Doug Mader, WNCC workforce development director, talks with members of the Western Nebraska Economic Development Committee about the nationally recognized Work Ready Community Certificate Project. It provides a general skills level assessment of potential employees for when employers consider hiring new people that meet their particular needs.

Leaders from a number of communities around the area were in Scottsbluff Thursday for the reorganization of the Western Nebraska Economic Development Committee (WNED).

Formed in 2015, WNED coordinates economic development efforts through member communities across the Panhandle area. At the meeting were members from Kimball, Mitchell, Morrill, Bayard, Sidney, as well as Scottsbluff and Gering.

“WNED was created to be a political action group for all municipalities and agencies that want to be involved,” Gering Mayor Tony Kaufman said. “It’s our opportunity to talk over regional issues and find solutions. All successful programs across the state have a regional component to them. Working together we can be a bigger voice in Lincoln.”

Kaufman told community leaders that all are facing many of the same major challenges: economic development, workforce development and available housing.

One of the items on WNED’s original “wish list” from 2015 was working with local school systems to create a pipeline of students that graduate “work ready.” That includes working with private sector businesses to create job training and apprenticeship programs that meet the area’s workforce needs.

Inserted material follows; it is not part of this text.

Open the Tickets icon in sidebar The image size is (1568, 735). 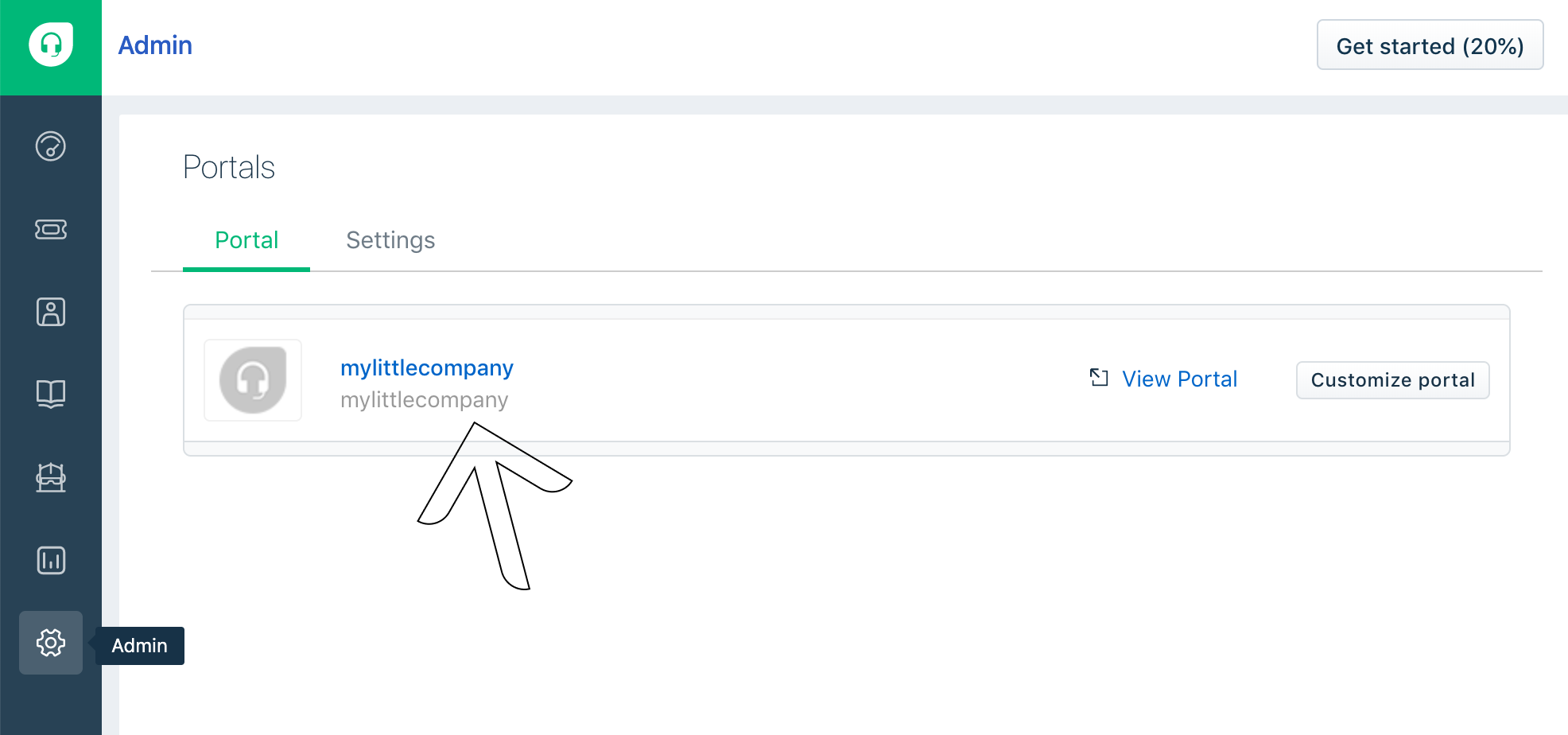point(51,229)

Doug Mader, workforce development director at Western Nebraska Community College, shared with the group about the Work Ready Community Certification Project, administered through ACT, the college test company.

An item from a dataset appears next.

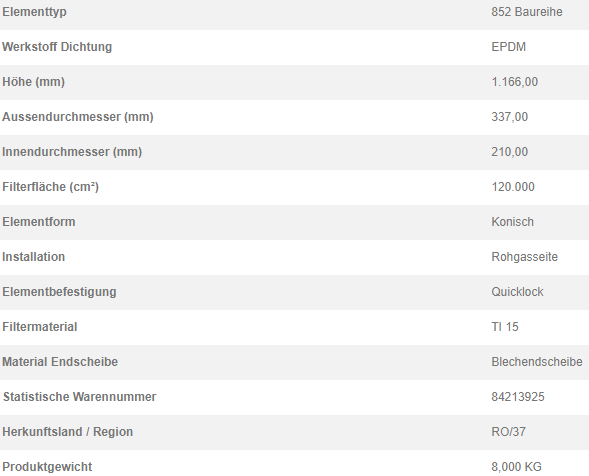The width and height of the screenshot is (589, 476).
Task: Click the Aussendurchmesser (mm) label
Action: pyautogui.click(x=78, y=117)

The project is a formal process to improve measurable workforce skills that are needed in every industry sector. They include critical thinking and math reasoning, reading and using workplace documents and graphic literacy to understand charts, graphs and diagrams.

Currently, the only certified work ready community in Nebraska is Omaha.

“This is a nationally recognized, formal certification process that fits any career path,” Mader said. “It helps individuals learn how to be productive employees and gives communities a tool to recruit those workers.”

He added that ACT has mapped more than 22,000 jobs to an appropriate certification level to determine how job applicants will fit into specific career areas.

High school and college students, and even adults can study for and take the assessment online through WNCC, which is acting as local coordinator for the project.

“Nationally, people who have taken the assessment display a 20% increase in productivity and for employers, a reduction in time to hire, along with a 70% reduction in cost to hire,” Mader told the group.

He said a group of work ready certified communities are in a better position to attract new and expanding businesses because the workforce skills assessment is nationally recognized.

Out of the 4.86 million certificate holders in the U.S., there are 4,361 in Nebraska and 23 in the 11 Panhandle counties.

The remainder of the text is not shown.